Chicago Christian freshman Brock Brown guards Riverside-Brookfield’s Brady Vaia during a Metro Suburban Red game on Dec. 10. Photo by Jason Maholy
Boys Basketball: Chicago Christian is a work in progress
By Jason Maholy
Sports Editor
Most teams, in particular those coming off successful seasons, lose some of their best or most experienced players to graduation from one year to the next.
Rare it is that a team loses all of its best and most experienced players.
The top 11 guys on the roster, for example.
That is the situation Chicago Christian is facing this season. That, coupled with an athletic department mandate that prevented coach Kevin Pittman from elevating sophomores and freshmen to the varsity during the COVID-affected 2020-21 season, has contributed to an imperfect storm through which the Knights are struggling to navigate in the early going.

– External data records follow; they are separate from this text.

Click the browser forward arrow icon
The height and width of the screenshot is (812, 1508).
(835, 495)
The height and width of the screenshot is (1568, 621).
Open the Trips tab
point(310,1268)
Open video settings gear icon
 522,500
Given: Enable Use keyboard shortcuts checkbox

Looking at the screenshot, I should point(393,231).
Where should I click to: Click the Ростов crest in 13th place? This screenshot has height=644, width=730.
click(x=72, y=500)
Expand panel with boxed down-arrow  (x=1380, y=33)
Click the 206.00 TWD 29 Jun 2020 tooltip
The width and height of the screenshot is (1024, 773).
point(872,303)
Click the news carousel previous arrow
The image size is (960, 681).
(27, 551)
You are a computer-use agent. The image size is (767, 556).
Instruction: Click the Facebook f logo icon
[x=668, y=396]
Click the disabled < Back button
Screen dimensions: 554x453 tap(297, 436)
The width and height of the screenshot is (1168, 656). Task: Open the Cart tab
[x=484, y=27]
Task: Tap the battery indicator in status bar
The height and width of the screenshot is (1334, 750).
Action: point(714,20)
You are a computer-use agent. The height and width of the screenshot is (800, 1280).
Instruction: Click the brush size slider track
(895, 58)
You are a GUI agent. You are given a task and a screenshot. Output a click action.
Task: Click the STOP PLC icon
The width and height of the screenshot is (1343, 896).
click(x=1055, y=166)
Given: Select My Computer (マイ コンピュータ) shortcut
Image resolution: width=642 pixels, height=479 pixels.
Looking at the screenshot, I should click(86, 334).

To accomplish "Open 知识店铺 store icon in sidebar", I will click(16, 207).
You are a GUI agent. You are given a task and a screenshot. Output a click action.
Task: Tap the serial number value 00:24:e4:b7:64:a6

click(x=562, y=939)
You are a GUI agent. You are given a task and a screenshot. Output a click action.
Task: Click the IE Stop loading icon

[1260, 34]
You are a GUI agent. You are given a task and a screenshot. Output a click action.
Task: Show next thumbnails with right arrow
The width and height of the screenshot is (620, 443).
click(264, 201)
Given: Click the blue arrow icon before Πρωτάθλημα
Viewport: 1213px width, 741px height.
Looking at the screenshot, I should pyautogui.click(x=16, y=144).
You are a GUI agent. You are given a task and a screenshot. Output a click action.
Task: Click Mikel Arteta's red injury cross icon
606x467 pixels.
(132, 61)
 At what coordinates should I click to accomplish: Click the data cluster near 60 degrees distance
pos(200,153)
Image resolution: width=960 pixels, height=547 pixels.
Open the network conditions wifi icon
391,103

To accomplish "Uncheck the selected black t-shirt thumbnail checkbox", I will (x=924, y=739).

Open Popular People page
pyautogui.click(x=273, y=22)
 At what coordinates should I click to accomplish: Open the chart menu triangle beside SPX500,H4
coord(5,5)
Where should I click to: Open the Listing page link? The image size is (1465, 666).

Those are not the only challenges for Chicago Christian, but they have not made things any easier.
The Knights entered this week 1-8 and were coming off one of their roughest three-game stretches in memory. In losses last week to Bishop McNamara, Riverside-Brookfield and Northridge Prep, the Knights scored a combined 77 points. R-B topped that in three quarters — scoring 79 — in an 82-20 victory on Nov. 10 in Palos Heights.
Pittman called that loss the toughest he has endured in his 28-year coaching career. The Bulldogs led 17-2 five minutes into the contest and 47-11 at halftime.
Being a realist, Pittman knew the Knights were grossly outmanned by a team that returned its top six players from a season ago, but he did not foresee losing by 62.
“We needed to play harder and with more intensity than they did — and we did until they punched us in the face,” he said. “Then we backed down and we weren’t able to do it again.
“I know we can play better than that.”
It has been quite a departure from the norm for a team that has won at least 20 games in four of the past five seasons and six times during Pittman’s 14-year tenure as the Knights’ head coach. This is without question the most inexperienced team he has seen in nearly three decades years with the program.
And he is literally losing sleep over it.
“I’m not the best sleeper as it is, but I lay there trying to figure out how I can utilize the players I have,” he said. “It’s frustrating and it’s a grind. But I’m not going to back down from the challenge.”

Chicago Christian junior guard Liam Crotty looks to make a pass during the Knights’ loss to Riverside-Brookfield. Photo by Jason Maholy
Seniors Luke Jelderks and Evan Ortiz are the only returning players from last year’s squad, and their in-game experience was minimal for a senior-heavy team that finished 23-8.
Jelderks, a 6-1, 185-pound athlete who played quarterback for the Knights football team, is playing out of position at the five.
“He’s an athlete but he’s not big enough to play [in the post], but he’s the biggest and the best we have,” Pittman said. “Their lack of varsity experience is coming back to bite us in the rear.”
He knew the Knights were going to be down a bit this season and he had no illusions about contending for a conference title, especially considering they are playing in the Metro Suburban Red, which is more competitive than the conference’s Blue division. But his realist perspective and coaching what is essentially an entirely different team than what he had in 2020-21 have not made the tough times any easier to swallow.
Pittman’s track record as a winner and a coach who gets the most out of his players is indisputable. Chicago Christian is among the smallest schools in the southwest suburbs and his teams, while usually far from being without talent, are often if not usually less collectively skilled than the majority of their opponents. His coaching, his system and his players’ willingness to buy in and play for 36 minutes like it’s their last time on the court have been the overriding factors to the program’s success over the past decade-plus.
Right now everything is a struggle, to say the least. Pittman is hoping the proverbial light bulb goes on for his players sooner rather than later.
“We’ve always been able to play an aggressive man defense — a switching defense that rotates hard to the ball with constant ball pressure — and right now we can’t do that,” he said, noting he has resorted to using a zone defense at times. “That (zone) requires a lot of movement and slides and getting out and guarding people on the arc, and we’re not doing that, either.
“And we have to able to make some shots. We’ve got to be able to move the ball and share the ball.”
The Knights have no “easy” games on their schedule, but Pittman is hoping a few that have been canceled can be replaced with games that can help his team build some confidence, and a trip to Orlando after Christmas is something to which they can look forward. In the 2019-20 season, a struggling Chicago Christian team that was routed by St. Francis a week before Christmas returned from a tournament in Florida rejuvenated and more cohesive, and rattled off 16 wins in its final 18 regular-season games.